The waiter thus addressed—who was bringing in a fruit-dish on which lay two magnificent clusters of hot-house grapes, purple and amber-hued, blending their tints in luscious ripeness—came forward and placed the fruit before her.
“No, madam, that is a passing boat, but the train is due now, and John is waiting at the depot. We shall have the papers directly, never fear.”
Mrs. Lander bent over the dish of fruit, touching it daintily with her finger.
“When were these cut?” she inquired, rather sharply.
“At sunset yesterday, I believe, madam.”
“Take them to the kitchen, and order the gardener to bring me some fresh from the vines,” she said; “and see that this does not happen again.”
“Yes, madam. It is not often that you ask for fruit at breakfast; that is how it happened, I suppose.”
“The possibility that I may ask should be enough,” was the haughty answer. “There—there—surely that is the train. Run and meet John. Bring me the papers at once.”
“But the grapes, madam?”
“Well, yes. It will scarcely make a minute’s difference. Go to the gardener. See, John is coming up the terrace steps, walking fast. Go—go—”
The woman was really agitated, and her hand shook as she reached it forth to receive the papers, which John gave her with unusual hesitation.
“Have you read—have you seen anything?” she demanded, in a voice made sharp with anxiety.
She opened the paper as she spoke and looked at the first page.
“An Ocean Steamer Burned at Sea.”
The woman read this and uttered a cry of pain, so sharp and sudden that David, who was half way to the kitchen, ran back in affright. Mrs. Lander had fallen forward in her chair, with one hand pressed to her side; quick spasms swept over her face, and she shook from head to foot. David stooped to take up the paper, which had fallen to the floor; but she snatched it from him, and clenching each hand on an edge of the sheet, made a desperate effort to hold it still and read, with some fortitude, the awful calamity which had befallen her.
“Burned to the water—all lost! All lost! Great Heavens, this is awful!” she cried, dashing the paper from her and sinking back in her chair, shocked and trembling. “Read it,” she added, “read it, and search out if any one was saved—the words run like vipers before my eyes, I cannot make them out! Read, and if they are all dead tell me at once and let the blow kill me.”

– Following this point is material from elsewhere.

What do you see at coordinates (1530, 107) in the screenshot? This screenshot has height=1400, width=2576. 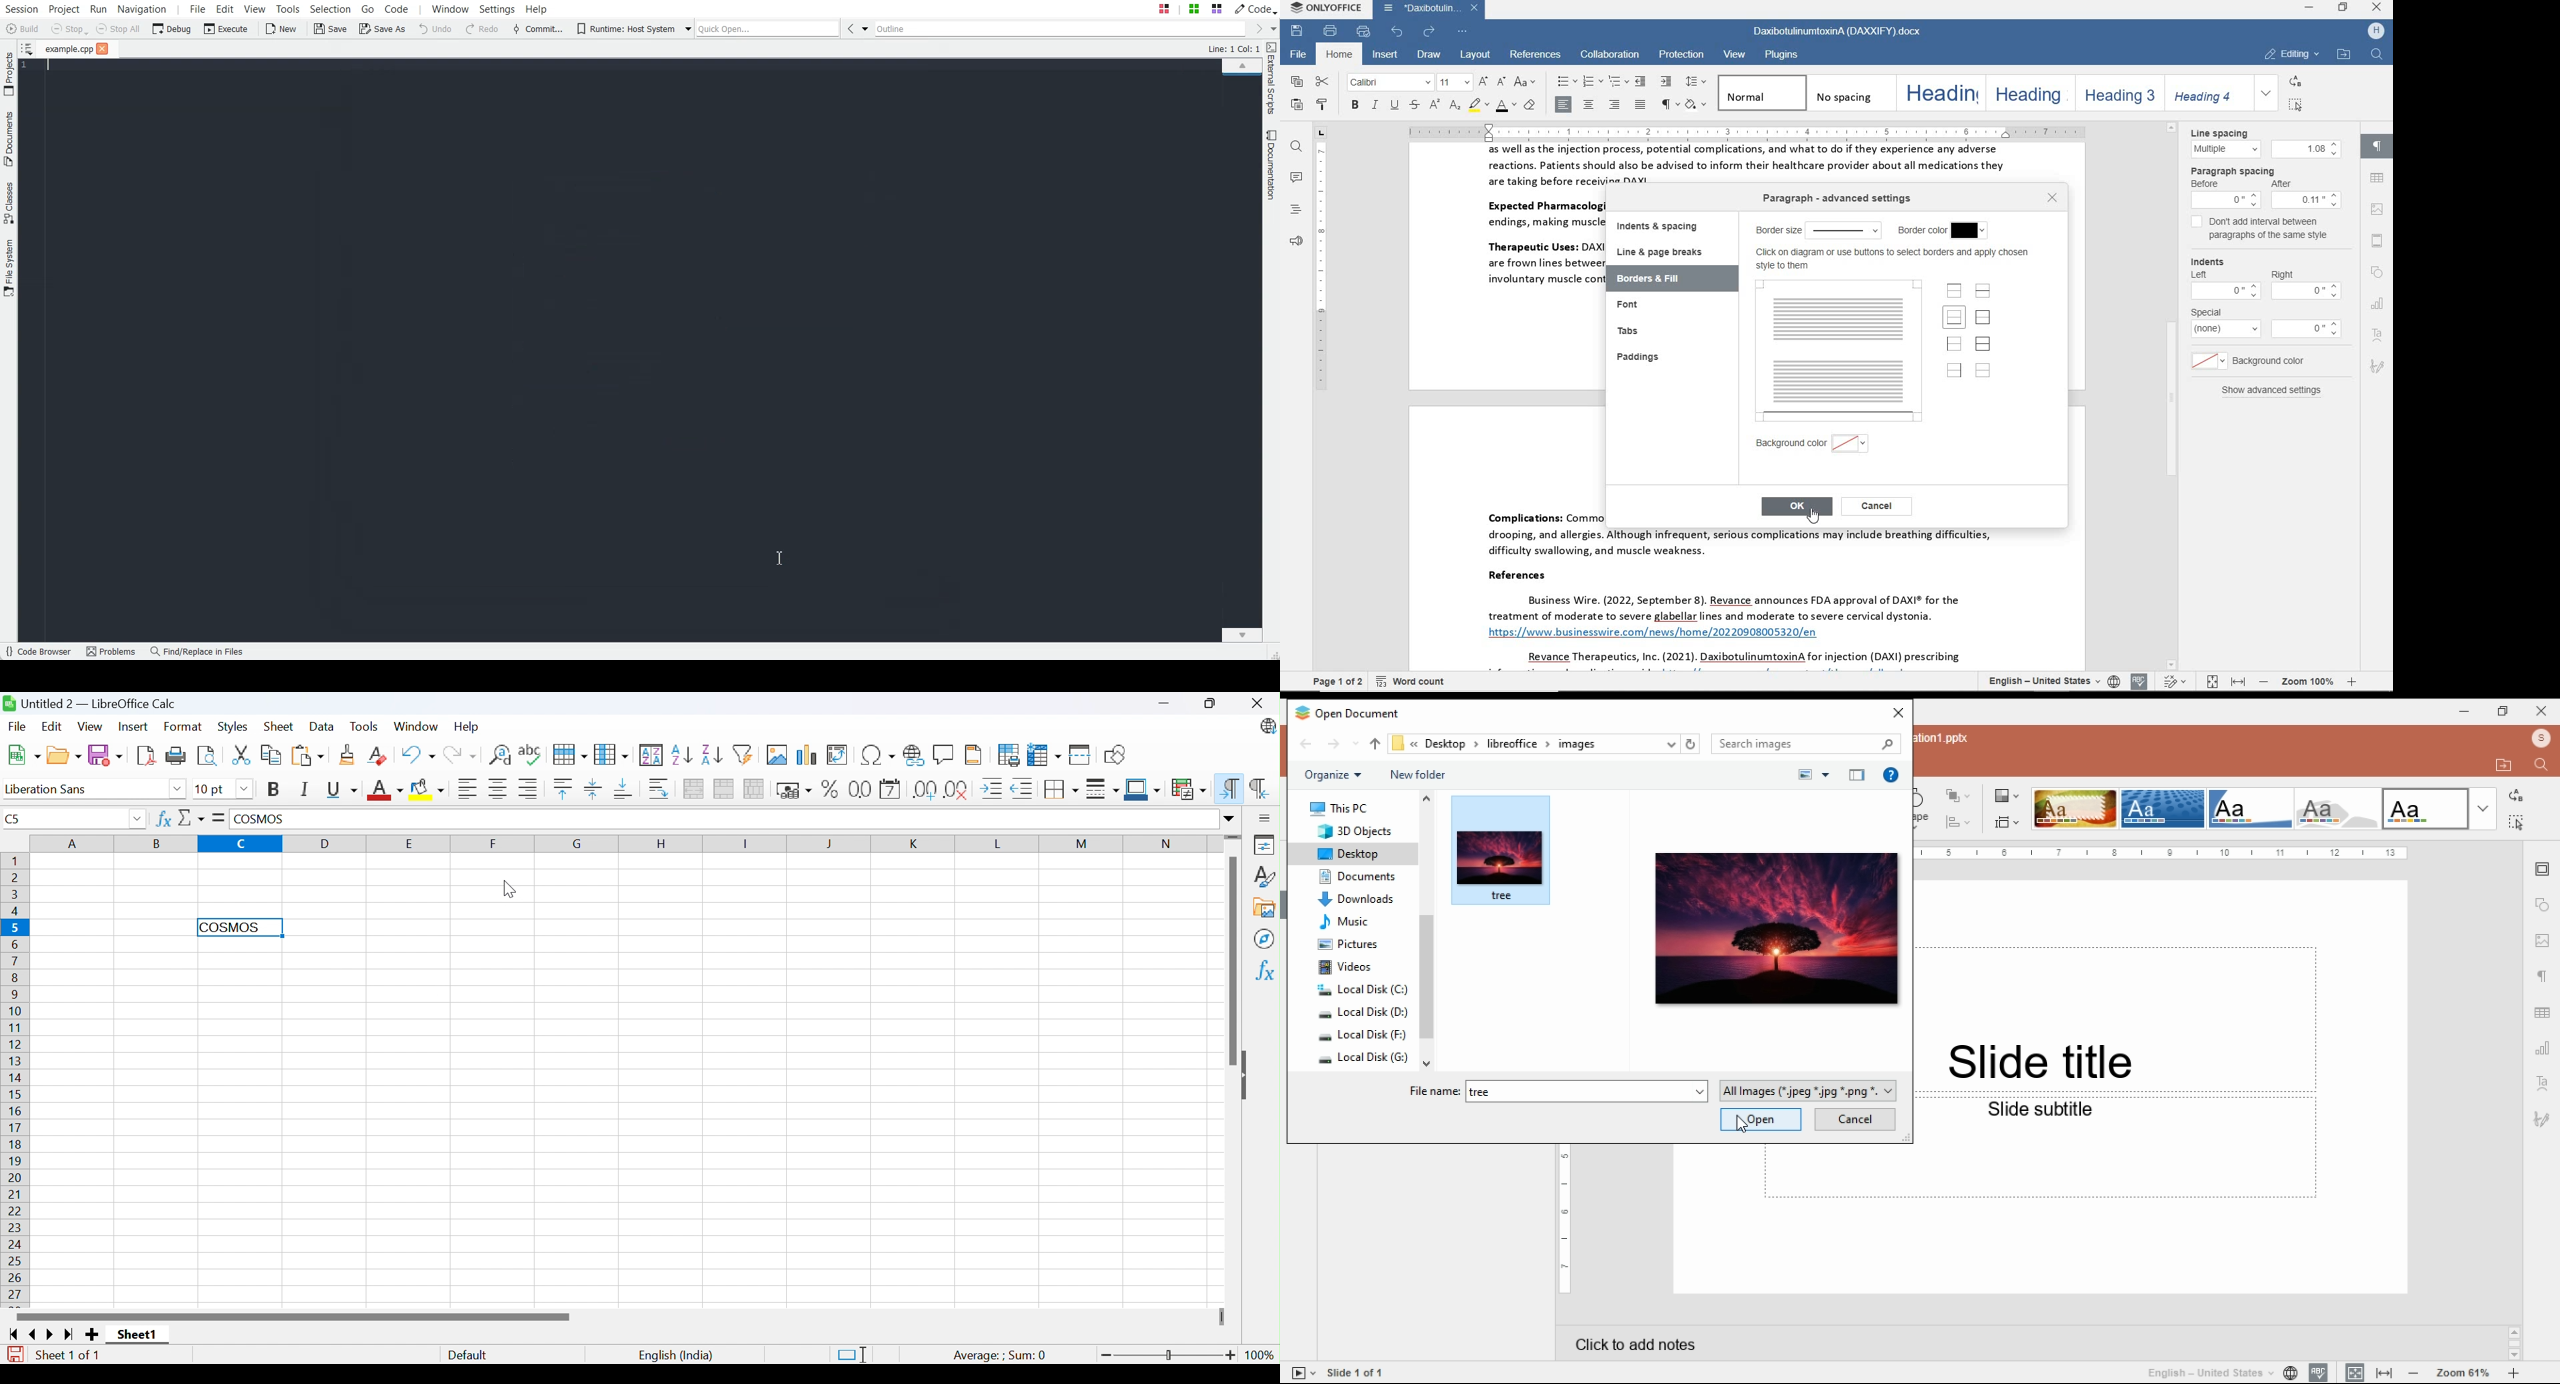 I see `clear style` at bounding box center [1530, 107]. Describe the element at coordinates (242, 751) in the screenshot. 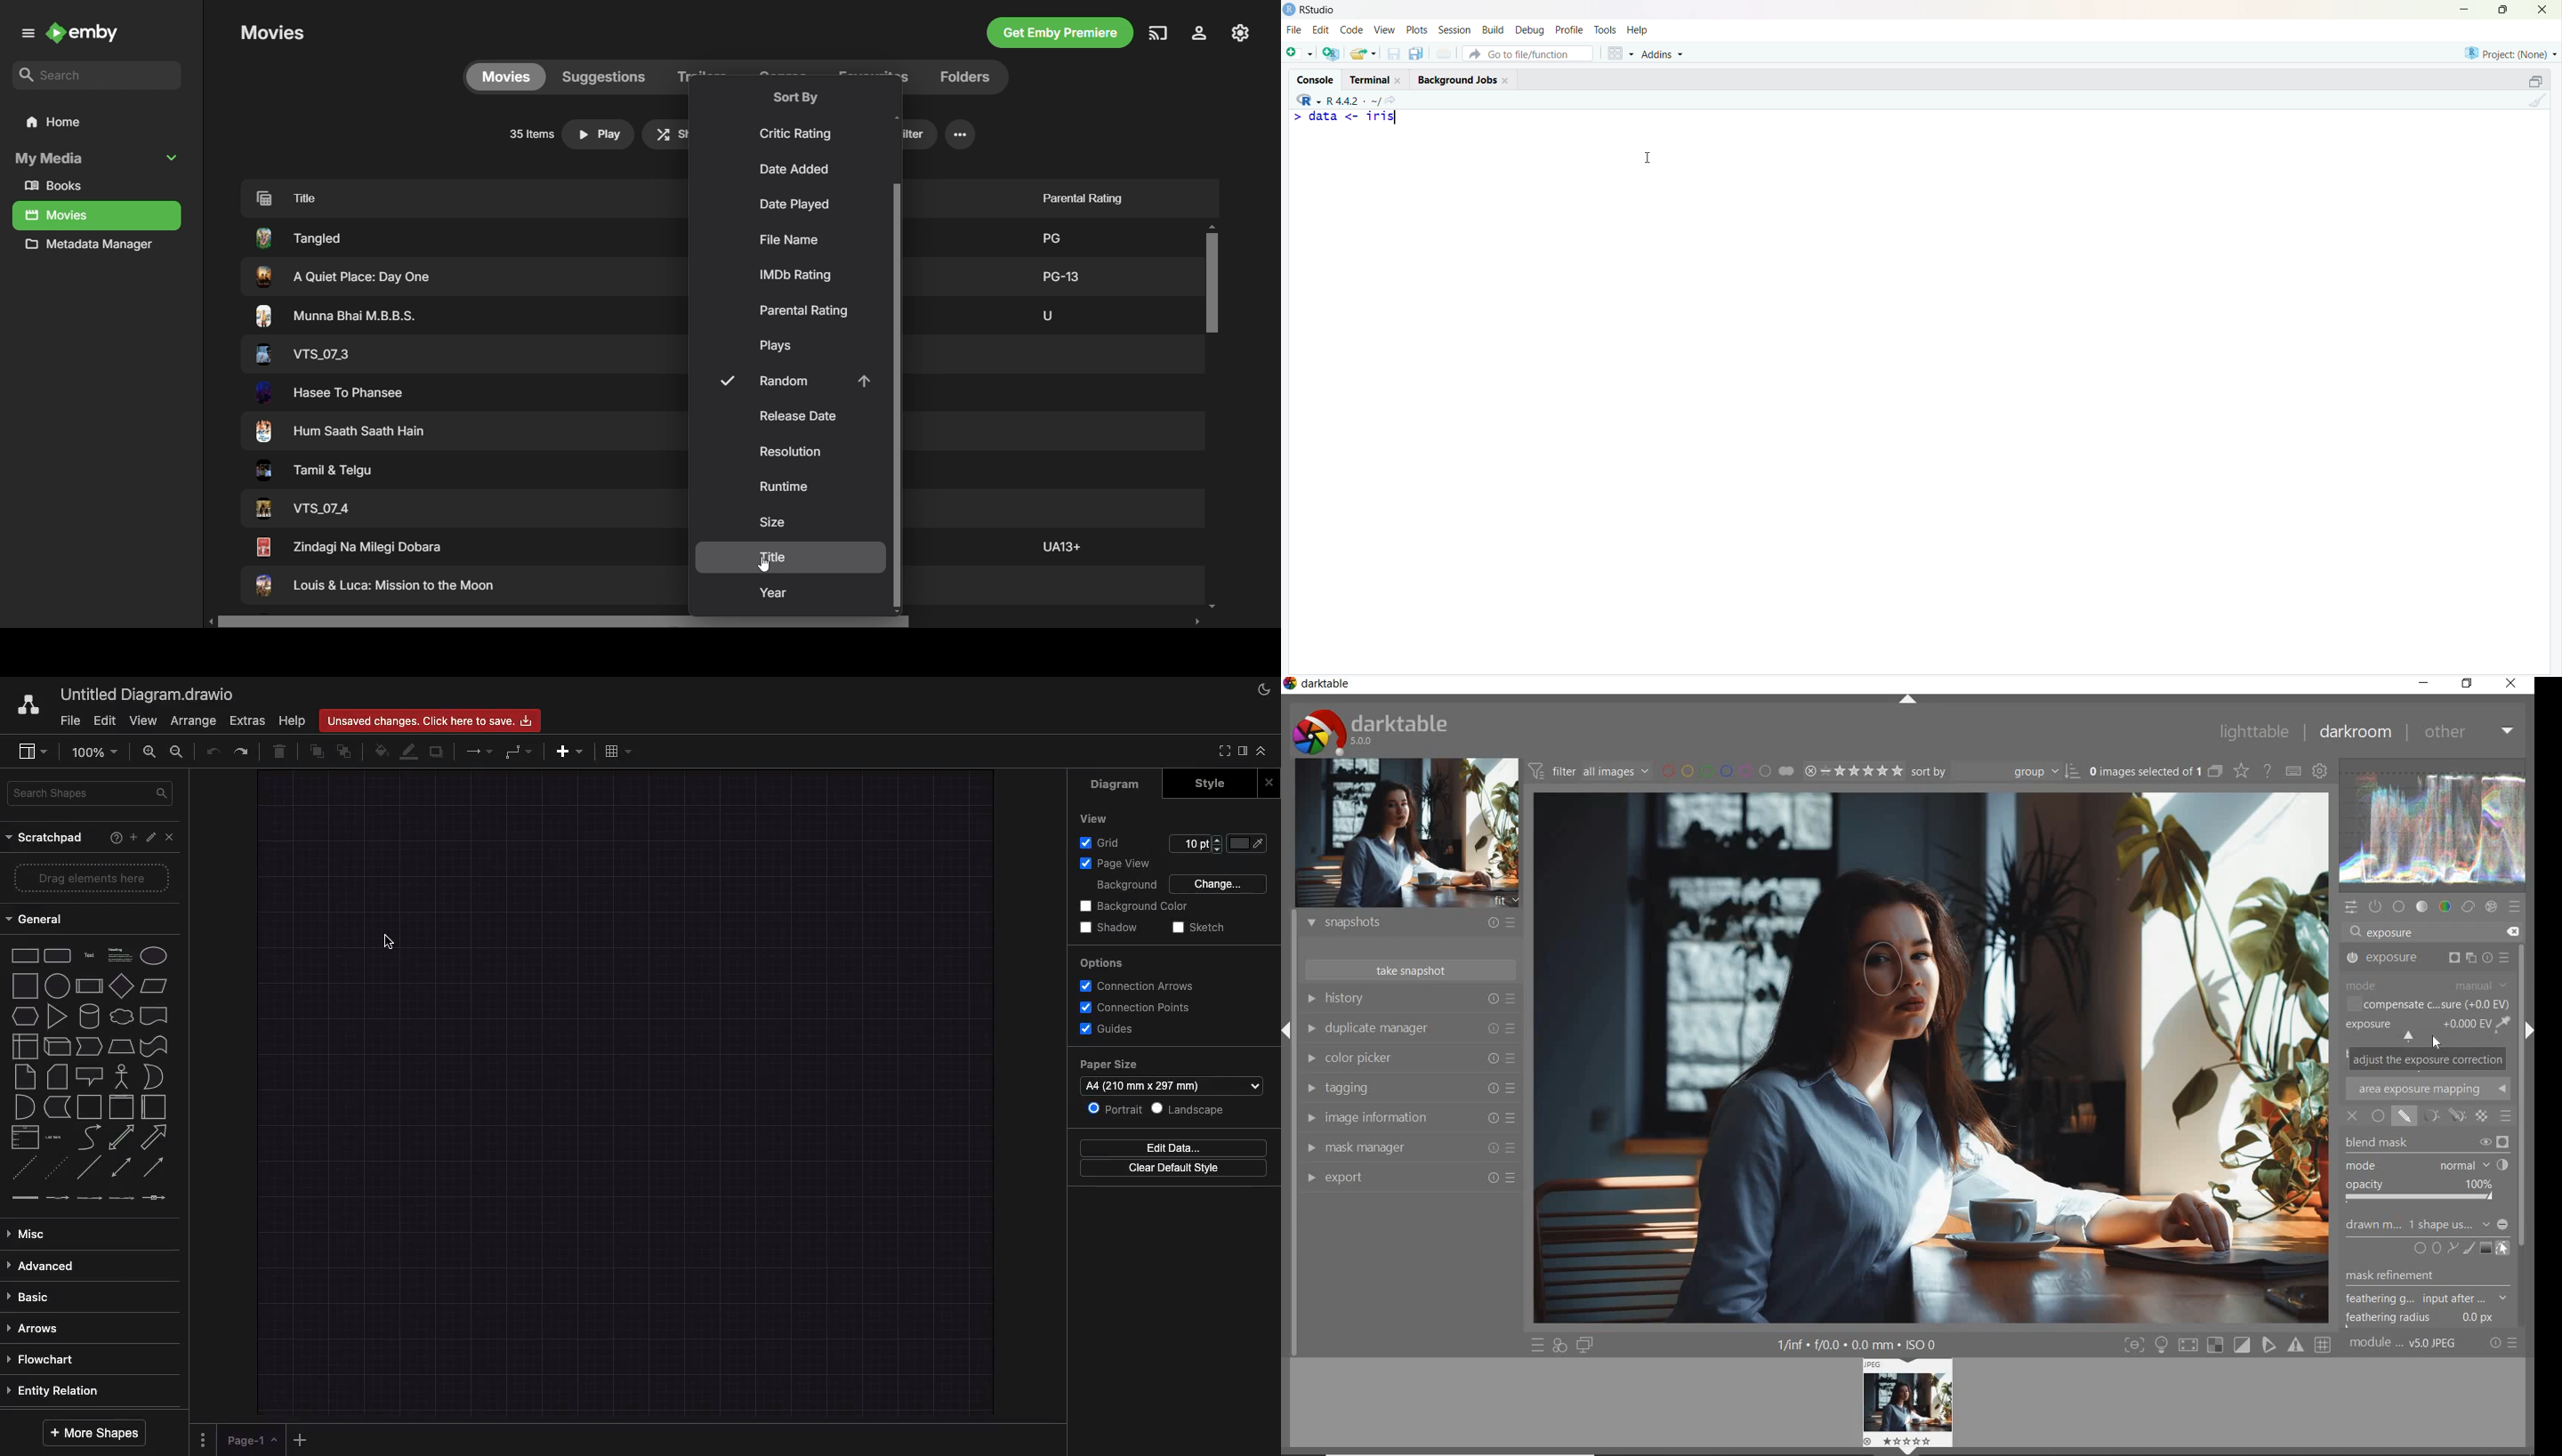

I see `Redo` at that location.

David took the paper from her shaking hand and read down the first column, which was half capitals. She watched him with a shrinking terror in her eyes.
“All! all! are they all gone?” she said, with a struggle of the voice.
“Some boats put out, but they were swamped; eighteen persons were found clinging to the bowsprit—”
“Men or women?”
“Men—all men. The women had jumped overboard.”
“My child! my child!”
A pang of womanly anguish broke forth in this cry—for one moment the mother forgot everything save that her child was dead. This outburst of true sorrow touched the men who witnessed it with compassion. David knelt before her and attempted to chafe her cold hands; she wrung them from him with passionate violence and buried her face in them.
“Oh, it has come to pass—it has come to pass! I am a beggar again!”
The two men looked at each other, wondering. The woman dashed her hands apart, burst into a fierce laugh, and slid from the cushions of her chair to the carpet in strong hysterics. She was taken up with her eyes set and the white upper lip curved back from her teeth, shrieking like a maniac. The burden of her cry was, “I am a beggar—I am a beggar!”